What you have to do → Each line below must be printed again exactly.

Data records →
▽

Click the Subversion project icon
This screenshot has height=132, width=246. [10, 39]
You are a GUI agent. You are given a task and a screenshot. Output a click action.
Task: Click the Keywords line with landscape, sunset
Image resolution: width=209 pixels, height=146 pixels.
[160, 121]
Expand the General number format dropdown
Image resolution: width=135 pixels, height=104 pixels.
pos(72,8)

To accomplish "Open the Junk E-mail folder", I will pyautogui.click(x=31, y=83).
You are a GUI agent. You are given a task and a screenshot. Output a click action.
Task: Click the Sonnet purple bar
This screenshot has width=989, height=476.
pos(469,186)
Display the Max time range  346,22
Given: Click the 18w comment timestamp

△

Solution for this problem →
Click the Subversion project icon
This screenshot has height=132, width=246. [10, 39]
You are a GUI agent. You are given a task and a screenshot. Output a click action.
Task: Click the Keywords line with landscape, sunset
Image resolution: width=209 pixels, height=146 pixels.
[160, 121]
Expand the General number format dropdown
Image resolution: width=135 pixels, height=104 pixels.
pos(72,8)

To accomplish "Open the Junk E-mail folder", I will pyautogui.click(x=31, y=83).
You are a GUI agent. You are given a task and a screenshot. Output a click action.
Task: Click the Sonnet purple bar
This screenshot has width=989, height=476.
pos(469,186)
Display the Max time range  346,22
Given: Click the 18w comment timestamp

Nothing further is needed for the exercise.